By Mike McNamee
How much September 11 is enough -- or too much? On the first night of their national convention in New York's Madison Square Garden, Republicans tested the line between fitting tribute and political exploitation of that seminal and wrenching event. Spotlighting the evening's theme of "Courage in America," the GOP showcased police officers, the families of victims, and the emblematic political leader of 9/11 -- then-New York Mayor Rudy Giuliani.
Their mission: Make the case that only George W. Bush can finish the war on terror that began here, with al Qaeda's attacks on the World Trade Center and the Pentagon almost three years ago.
It was a risky gambit.
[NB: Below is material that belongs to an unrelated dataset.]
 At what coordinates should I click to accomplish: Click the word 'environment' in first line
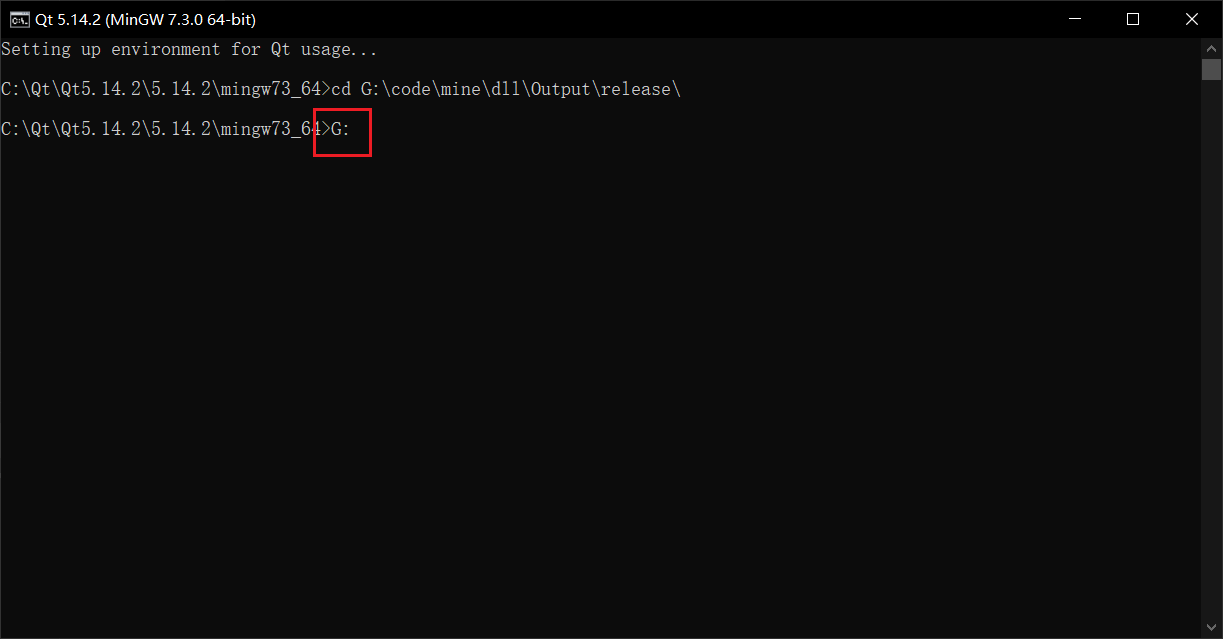coord(165,49)
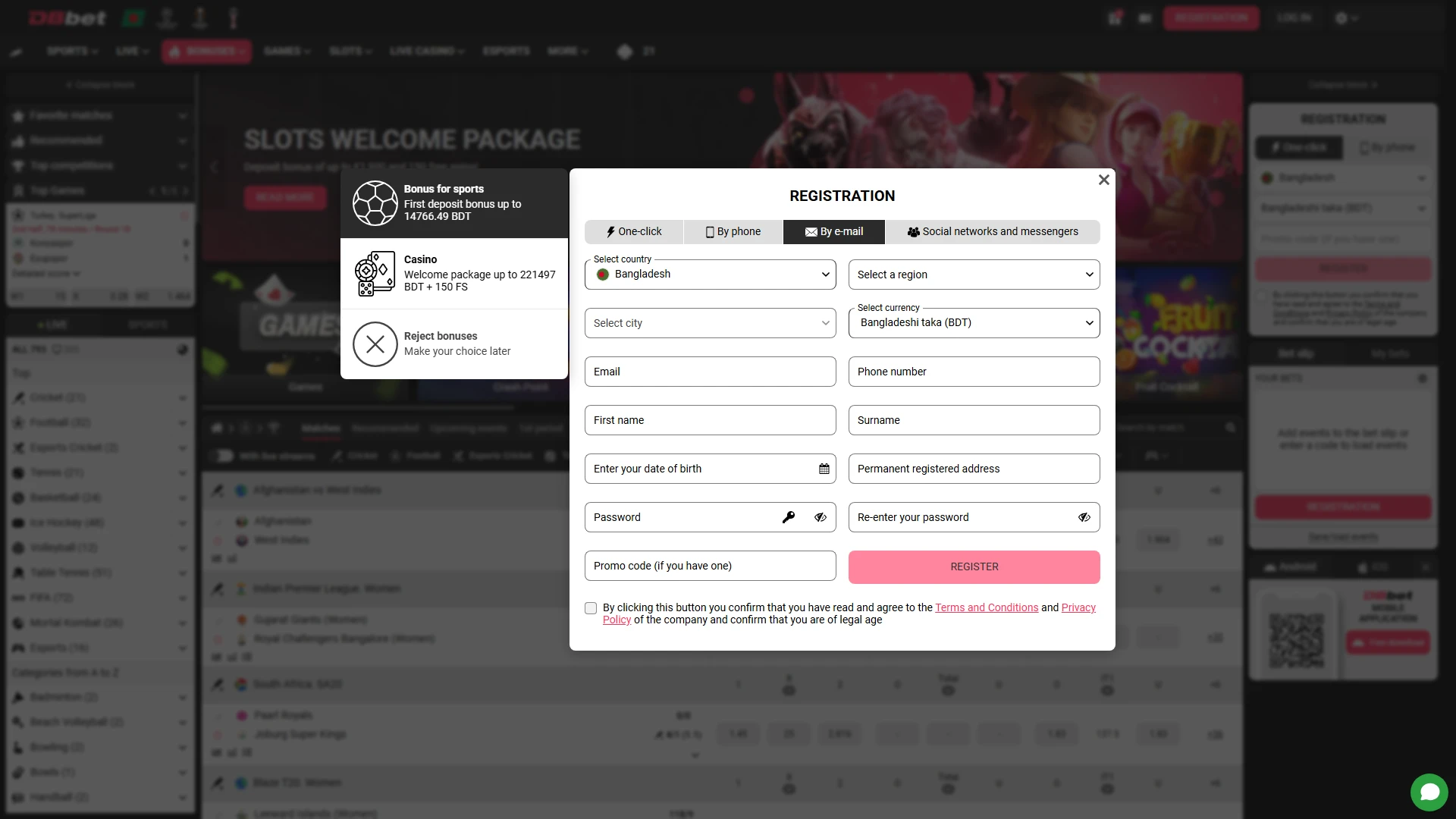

New Yorkers, who lost 2,605 family members, friends, neighbors, and co-workers when the Twin Towers collapsed, regard September 11 as a near-holy day -- and their day, not Bush's. The goodwill that the President earned in the period immediately after the attack has long since disappeared in this heavily Democratic city, dissipated in bitter debate over the war in Iraq.
And the Bush campaign has already been harshly criticized for using images of smoking World Trade Center wreckage in campaign ads, which some families who lost loved ones saw as violating the President' pledge not to use that day for political purposes.
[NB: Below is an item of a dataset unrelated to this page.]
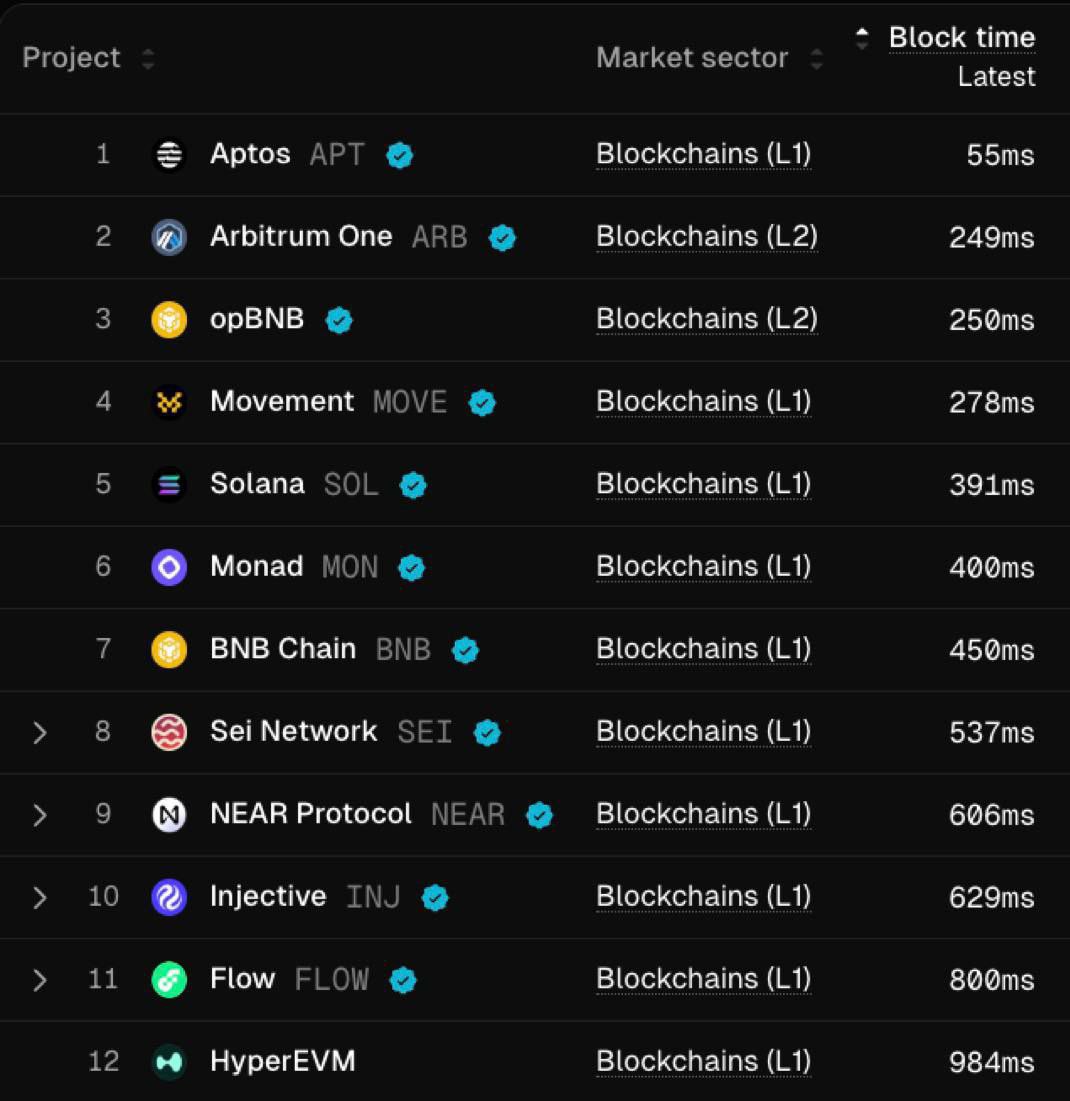Click the HyperEVM logo icon
1070x1101 pixels.
(x=169, y=1062)
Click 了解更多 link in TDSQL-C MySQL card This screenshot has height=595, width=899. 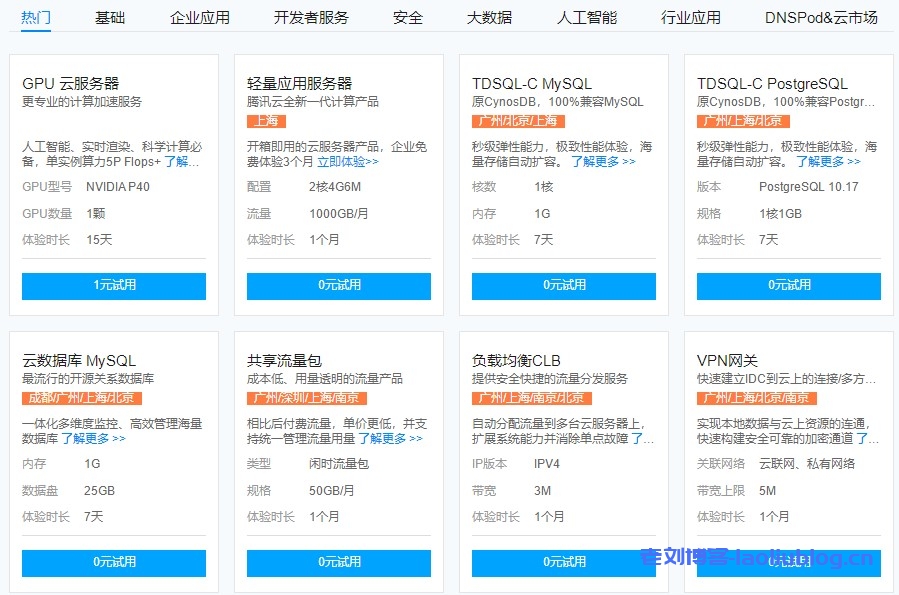pyautogui.click(x=602, y=161)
So the GOP made a skillful move by slating its paean to courage for the opening night of the convention, when the message would be heard mainly by the party faithful in the Garden. With none of the broadcast networks carrying the proceedings, the national and New York audiences were secondary. And the carefully scripted presentation put some of the strongest images -- of trapped workers leaping from the burning North Tower, of devastated firefighters searching for lost colleagues -- in words that came from Giuliani, whose right to evoke those events is beyond challenge.
Nor did the GOP abandon its central convention mission of presenting moderate faces and centrist themes (see BW Online, 8/31/04, "Gingrich Pitches a Bigger Tent"). The bellicosity was carefully balanced with messages of tolerance and openness, as a conservative Islamic imam opened the session with quotes from the Prophet Mohammed.
But the overall message inside the Garden was clear: "The fight against terrorism...takes courage and inspirational leadership in the White House," declared former New York Police Commissioner Bernard Kerik. "There are two candidates in this race -- but only one fills those needs."
Of course, September 11 is an inescapable theme in the 2004 campaign. "Having a Presidential discussion in 2004 without mentioning [the impact of September 11] would be like having a Presidential election in 1864 without taking into account the impact of the Civil War," says Republican National Committee Chairman Ed Gillespie.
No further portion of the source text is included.